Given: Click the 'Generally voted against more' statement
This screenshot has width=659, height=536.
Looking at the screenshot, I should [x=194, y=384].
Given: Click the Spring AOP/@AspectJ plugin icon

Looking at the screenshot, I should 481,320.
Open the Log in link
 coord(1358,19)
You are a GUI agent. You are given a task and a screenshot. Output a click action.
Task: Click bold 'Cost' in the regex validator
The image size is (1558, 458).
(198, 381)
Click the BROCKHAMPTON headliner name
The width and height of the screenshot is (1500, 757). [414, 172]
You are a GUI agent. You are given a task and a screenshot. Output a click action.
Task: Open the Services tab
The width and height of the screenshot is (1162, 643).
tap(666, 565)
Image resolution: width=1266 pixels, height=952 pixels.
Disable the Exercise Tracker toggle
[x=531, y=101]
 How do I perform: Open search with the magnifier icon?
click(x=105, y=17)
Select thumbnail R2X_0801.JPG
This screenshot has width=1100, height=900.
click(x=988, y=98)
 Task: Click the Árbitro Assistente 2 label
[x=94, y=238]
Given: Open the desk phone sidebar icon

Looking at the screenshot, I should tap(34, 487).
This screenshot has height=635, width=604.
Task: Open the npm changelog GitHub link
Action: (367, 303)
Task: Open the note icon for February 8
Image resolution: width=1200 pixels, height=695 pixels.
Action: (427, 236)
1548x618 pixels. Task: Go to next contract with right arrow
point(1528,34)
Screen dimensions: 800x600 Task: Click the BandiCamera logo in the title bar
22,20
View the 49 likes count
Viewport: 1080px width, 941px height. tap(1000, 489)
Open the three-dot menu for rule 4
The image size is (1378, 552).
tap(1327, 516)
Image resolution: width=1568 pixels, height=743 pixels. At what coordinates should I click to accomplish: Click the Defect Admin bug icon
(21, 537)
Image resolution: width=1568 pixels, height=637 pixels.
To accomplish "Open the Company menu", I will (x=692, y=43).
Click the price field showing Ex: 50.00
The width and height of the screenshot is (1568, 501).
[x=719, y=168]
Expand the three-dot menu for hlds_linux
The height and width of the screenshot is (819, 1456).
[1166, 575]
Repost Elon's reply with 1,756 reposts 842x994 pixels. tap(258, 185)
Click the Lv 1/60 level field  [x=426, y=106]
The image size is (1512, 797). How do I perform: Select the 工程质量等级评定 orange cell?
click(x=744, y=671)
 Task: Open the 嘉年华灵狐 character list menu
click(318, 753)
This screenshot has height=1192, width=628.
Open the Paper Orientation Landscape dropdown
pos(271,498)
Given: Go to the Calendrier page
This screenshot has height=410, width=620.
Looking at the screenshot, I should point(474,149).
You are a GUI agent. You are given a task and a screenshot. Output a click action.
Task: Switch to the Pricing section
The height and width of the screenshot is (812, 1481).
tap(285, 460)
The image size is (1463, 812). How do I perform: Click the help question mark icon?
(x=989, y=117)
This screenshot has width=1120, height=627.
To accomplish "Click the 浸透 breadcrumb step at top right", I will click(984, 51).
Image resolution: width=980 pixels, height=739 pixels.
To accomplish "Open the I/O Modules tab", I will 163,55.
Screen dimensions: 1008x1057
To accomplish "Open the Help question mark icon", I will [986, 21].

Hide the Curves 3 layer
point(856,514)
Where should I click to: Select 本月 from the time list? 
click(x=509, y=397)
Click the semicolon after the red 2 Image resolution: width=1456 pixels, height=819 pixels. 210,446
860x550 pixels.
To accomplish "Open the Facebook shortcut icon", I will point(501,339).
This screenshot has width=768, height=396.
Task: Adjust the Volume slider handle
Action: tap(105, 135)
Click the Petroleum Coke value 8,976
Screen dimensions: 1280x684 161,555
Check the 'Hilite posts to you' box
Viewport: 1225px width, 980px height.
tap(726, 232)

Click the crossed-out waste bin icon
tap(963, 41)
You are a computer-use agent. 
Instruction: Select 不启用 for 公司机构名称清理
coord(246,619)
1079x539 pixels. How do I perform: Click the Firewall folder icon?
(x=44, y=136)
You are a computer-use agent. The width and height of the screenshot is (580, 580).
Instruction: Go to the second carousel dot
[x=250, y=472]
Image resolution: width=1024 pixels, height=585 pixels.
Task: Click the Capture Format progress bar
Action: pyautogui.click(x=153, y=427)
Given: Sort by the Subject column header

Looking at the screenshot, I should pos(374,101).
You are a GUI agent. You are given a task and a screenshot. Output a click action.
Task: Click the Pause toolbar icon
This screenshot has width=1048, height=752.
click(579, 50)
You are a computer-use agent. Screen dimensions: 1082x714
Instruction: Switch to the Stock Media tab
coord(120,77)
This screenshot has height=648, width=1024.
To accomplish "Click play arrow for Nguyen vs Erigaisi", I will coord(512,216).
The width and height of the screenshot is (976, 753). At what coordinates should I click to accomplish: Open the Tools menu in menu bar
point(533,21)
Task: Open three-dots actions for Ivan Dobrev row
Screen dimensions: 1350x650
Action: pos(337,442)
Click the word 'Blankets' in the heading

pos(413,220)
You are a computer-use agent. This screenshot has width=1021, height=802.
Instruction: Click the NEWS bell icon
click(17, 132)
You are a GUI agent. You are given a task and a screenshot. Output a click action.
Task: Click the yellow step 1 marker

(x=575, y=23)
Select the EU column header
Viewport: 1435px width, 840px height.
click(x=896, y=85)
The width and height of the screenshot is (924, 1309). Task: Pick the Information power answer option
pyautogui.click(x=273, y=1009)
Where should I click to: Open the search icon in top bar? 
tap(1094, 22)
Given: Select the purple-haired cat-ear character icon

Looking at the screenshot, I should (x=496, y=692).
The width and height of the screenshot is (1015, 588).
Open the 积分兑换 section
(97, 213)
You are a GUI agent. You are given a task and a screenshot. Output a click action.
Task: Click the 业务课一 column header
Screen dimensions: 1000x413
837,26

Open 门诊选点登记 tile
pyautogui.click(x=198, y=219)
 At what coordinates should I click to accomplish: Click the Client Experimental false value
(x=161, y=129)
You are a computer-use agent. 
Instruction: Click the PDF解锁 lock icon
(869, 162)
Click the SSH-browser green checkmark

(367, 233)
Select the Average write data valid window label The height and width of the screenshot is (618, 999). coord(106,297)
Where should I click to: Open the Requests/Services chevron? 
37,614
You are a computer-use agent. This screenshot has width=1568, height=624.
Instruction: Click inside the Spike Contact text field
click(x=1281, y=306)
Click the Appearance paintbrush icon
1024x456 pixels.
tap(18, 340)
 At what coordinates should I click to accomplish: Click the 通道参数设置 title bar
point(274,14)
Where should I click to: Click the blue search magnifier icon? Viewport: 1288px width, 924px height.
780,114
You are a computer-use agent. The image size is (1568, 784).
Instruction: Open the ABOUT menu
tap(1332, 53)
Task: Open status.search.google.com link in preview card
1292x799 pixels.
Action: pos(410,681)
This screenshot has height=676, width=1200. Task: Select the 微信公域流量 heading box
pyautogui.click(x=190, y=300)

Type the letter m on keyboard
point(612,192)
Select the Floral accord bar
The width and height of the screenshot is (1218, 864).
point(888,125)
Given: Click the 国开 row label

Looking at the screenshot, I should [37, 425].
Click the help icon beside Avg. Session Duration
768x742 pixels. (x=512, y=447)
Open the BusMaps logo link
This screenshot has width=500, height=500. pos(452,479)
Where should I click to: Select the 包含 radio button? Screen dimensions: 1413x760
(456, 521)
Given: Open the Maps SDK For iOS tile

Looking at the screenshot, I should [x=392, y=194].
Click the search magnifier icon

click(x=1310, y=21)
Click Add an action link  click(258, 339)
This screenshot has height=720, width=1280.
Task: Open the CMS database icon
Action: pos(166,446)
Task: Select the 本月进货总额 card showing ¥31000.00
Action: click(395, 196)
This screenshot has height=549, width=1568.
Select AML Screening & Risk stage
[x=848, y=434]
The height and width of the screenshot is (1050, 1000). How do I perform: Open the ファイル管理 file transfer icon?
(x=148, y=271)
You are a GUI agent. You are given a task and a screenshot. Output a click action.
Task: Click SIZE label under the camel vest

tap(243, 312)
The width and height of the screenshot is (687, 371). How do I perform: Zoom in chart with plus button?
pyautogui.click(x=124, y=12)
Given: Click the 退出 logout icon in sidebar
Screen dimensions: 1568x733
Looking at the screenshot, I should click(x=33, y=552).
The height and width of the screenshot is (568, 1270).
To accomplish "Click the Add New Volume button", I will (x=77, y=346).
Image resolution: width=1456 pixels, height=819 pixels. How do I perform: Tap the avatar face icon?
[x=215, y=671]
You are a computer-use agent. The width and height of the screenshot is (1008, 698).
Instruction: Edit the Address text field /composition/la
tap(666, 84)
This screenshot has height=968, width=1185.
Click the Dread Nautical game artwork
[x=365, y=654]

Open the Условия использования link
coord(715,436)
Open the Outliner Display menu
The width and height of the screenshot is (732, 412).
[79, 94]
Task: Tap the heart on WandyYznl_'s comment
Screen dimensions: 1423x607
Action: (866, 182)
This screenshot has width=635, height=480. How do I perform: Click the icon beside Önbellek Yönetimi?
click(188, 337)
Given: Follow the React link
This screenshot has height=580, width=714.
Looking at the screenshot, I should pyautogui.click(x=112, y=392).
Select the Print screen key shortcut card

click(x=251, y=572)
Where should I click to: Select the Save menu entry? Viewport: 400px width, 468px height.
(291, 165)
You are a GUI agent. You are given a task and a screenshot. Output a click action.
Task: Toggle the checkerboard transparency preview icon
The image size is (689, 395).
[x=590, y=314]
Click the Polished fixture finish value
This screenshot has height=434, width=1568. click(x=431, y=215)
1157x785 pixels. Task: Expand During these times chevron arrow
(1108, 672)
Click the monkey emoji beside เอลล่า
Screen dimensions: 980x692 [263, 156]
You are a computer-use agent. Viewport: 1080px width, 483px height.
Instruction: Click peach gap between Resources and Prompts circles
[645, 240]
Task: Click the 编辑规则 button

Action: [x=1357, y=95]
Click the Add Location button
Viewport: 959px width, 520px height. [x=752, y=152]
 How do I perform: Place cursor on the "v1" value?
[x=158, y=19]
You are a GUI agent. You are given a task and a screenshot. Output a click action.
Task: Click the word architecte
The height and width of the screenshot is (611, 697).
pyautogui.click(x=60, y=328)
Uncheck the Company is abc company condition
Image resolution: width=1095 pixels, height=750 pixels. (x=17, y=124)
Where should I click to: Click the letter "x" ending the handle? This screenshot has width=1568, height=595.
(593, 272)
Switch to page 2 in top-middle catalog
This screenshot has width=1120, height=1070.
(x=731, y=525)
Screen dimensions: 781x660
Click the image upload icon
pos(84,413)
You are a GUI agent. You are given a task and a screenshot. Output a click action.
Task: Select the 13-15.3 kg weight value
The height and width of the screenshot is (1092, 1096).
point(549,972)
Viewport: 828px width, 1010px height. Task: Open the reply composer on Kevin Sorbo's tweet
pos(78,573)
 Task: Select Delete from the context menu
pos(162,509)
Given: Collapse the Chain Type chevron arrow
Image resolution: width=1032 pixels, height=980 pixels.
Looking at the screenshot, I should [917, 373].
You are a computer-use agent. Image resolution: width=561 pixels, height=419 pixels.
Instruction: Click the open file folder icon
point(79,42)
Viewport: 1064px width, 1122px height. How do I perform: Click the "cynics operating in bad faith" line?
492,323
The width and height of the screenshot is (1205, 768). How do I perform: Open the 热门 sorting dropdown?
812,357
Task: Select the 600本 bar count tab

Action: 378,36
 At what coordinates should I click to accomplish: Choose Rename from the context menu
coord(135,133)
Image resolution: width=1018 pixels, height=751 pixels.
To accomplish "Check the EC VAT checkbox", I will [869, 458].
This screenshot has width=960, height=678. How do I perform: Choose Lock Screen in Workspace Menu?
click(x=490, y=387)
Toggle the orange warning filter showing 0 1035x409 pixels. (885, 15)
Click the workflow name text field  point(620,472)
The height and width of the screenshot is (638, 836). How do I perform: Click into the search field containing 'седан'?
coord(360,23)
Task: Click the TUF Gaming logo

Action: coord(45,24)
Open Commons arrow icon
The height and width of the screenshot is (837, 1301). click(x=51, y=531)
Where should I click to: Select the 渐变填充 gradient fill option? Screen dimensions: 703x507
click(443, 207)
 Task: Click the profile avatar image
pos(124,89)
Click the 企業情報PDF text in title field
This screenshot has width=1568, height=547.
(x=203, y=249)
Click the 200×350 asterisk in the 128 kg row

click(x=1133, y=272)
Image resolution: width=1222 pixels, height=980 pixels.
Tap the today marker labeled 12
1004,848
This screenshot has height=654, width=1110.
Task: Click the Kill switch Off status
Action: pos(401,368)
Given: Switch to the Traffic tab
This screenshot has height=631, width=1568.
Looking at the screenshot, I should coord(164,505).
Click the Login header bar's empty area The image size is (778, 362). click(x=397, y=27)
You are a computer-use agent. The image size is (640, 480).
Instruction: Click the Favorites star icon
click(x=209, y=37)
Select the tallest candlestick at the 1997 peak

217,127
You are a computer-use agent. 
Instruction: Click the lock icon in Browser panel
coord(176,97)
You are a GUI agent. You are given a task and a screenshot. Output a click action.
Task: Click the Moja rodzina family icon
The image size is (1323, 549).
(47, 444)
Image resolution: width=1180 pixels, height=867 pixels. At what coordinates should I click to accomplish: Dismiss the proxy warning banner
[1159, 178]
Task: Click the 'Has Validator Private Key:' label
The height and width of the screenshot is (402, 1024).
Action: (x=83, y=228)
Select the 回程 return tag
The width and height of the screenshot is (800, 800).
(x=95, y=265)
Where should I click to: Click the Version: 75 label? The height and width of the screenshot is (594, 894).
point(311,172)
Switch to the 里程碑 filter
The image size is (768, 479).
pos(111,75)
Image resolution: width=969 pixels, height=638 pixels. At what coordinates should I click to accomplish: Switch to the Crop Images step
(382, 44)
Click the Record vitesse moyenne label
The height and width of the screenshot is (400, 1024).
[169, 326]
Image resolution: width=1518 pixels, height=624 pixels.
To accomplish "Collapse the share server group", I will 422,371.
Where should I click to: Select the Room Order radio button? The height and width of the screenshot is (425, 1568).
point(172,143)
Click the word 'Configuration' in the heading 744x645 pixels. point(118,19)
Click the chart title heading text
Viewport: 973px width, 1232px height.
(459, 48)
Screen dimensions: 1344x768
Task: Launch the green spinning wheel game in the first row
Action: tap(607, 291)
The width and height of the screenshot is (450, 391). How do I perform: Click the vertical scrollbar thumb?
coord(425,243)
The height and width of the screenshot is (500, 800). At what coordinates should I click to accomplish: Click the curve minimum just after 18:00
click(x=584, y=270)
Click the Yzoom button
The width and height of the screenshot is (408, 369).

* [Task statement]:
Return only the number of lines in the listing that contain the word "computer".

* [Result of this task]:
12